My March and April in reading
I’m sensing a trend in my reading this year: several books one month, very few the next. We’ll see if the pattern holds up.
Go Tell It on the Mountain by James Baldwin
Of all the Baldwin books I’ve read, this one was my least favorite. Which is saying something, because it was still really good. It’s the story of a young boy’s relationship with his minister stepfather and his exhausted mother, and the boy’s relationship with God and the Pentecostal church, with some backstory to explain how they all got that way. The language was beautiful, but I just didn’t find the plot as compelling as some of Baldwin’s other work.
Wild Faith: How the Christian Right is Taking Over America by Talia Lavin (narrated by the author)
This book is incredibly well researched. It is also terrifying and depressing—especially during a second Trump presidency. From Christian militias to rampant child abuse, Lavin explores the swift rise of Christian theocracy in America. An important read for understanding the current state of our nation, but also a troubling read. I wish I’d taken more breaks while listening to the audiobook—but I do recommend it.
LaserWriter II by Tamara Shopsin
Yes! You, too, can become wildly invested in a coming-of-age novel about late 1990s Mac repairs! The book tells the story of Claire, a 19-year-old who gets a job fixing Apple printers at a quirky, independent NYC repair shop, back when indie repair shops were a thing and planned obsolescence wasn’t as much of a thing. It’s absolutely charming.
The Unworthy by Agustina Bazterrica (translated from the Spanish by Sarah Moses)
I was looking forward to Bazterrica’s latest novel for two reasons: I loved her first book, Tender is the Flesh, and I love books about nuns. As it turns out, this is and isn’t a book about nuns, and I preferred Tender is the Flesh—but I still enjoyed this! The Unworthy is horror novel about a cult tucked within a post-apocalyptic novel. Our narrator has escaped the climate crisis-ravaged world and joined the Sacred Sisterhood, where she hopes (or doesn’t hope, as many crossed-out passages would suggest) to ascend to join the Enlightened one day. Her hopes change once a mysterious new girl joins the Sisterhood. The novel is meant to be a found document—the narrator writes with her blood and other impromptu inks on scraps of paper whenever she has the time. The book has excellent spooky vibes, but I could have used a bit more plot. Usually I wish books were shorter, but this one definitely needed to be longer.

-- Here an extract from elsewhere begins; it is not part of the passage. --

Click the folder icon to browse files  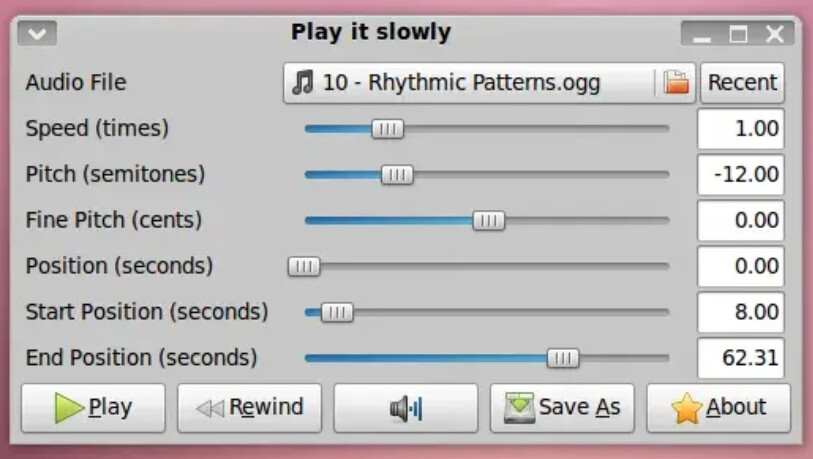[677, 83]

Rakesfall by Vajra Chandrasekera
Chandrasekera’s novel The Saint of Bright Doors was one of my favorites last year, so I was excited to dig into Rakesfall—but I didn’t realize what I was getting into! This is not a complaint. I’ve never read a novel quite like Rakesfall. The first word that jumps to mind is “multigenerational,” or maybe “reincarnation,” but the plot is actually neither of those things, just something adjacent to them. The main characters are Annelid and Leveret, who we first meet as kids in war-torn Sri Lanka. Real Sri Lanka? Imagined Sri Lanka? Both? Hard to tell. So then Leveret is killed by a demon, or isn’t—I don't really consider that a spoiler—and thus starts a journey through different lifetimes and generations and societies, as we follow Annelid and Leveret as different people and creatures, but sort of the same people. This novel made my brain do jumping jacks, and I enjoyed the mental exercise.
Bury Your Gays by Chuck Tingle
I’ve been following Tingle online for years, but this is the first book of his I’ve ever read! (I’ll have to read a few classic Tinglers someday.) Bury Your Gays is a very fun horror novel wherein the obnoxious “bury your gays” trope is used both to terrify and torture the protagonists, and to defeat the baddies. Misha is a successful Hollywood writer, furious that the studio’s “algorithm” insists he kill off the gay characters in his successful TV show for maximum profits. When he refuses, a collection of the most ominous and violent characters he’s written come to convince him otherwise. It was a blast.
The American Way of Death Revisited by Jessica Mitford
I’ve been meaning to read this classic indictment of the funeral industry for a while now. First published in 1963 and later updated in the 1990s, Mitford’s reporting on the unethical (if not illegal) tactics of funeral directors and cemetery operators took the industry by storm. They really hated her for writing it at the time. I knew it would be fascinating, but I didn’t know it would be so funny. Mitford is a master of that wry midcentury style. Even if you’re not as into death research as I am, you’ll probably like this book.
Bride of the Tornado by James Kennedy
Yes to everything about this novel. It’s like if Twin Peaks took place in the prairies of the Midwest and the protagonist was an awkward teen girl instead of a chipper FBI agent. It has cults. It has extreme weather. It has small town secrets. It has teenage misfits. It has cats. It has first love. It has a tornado killer. What more could you want?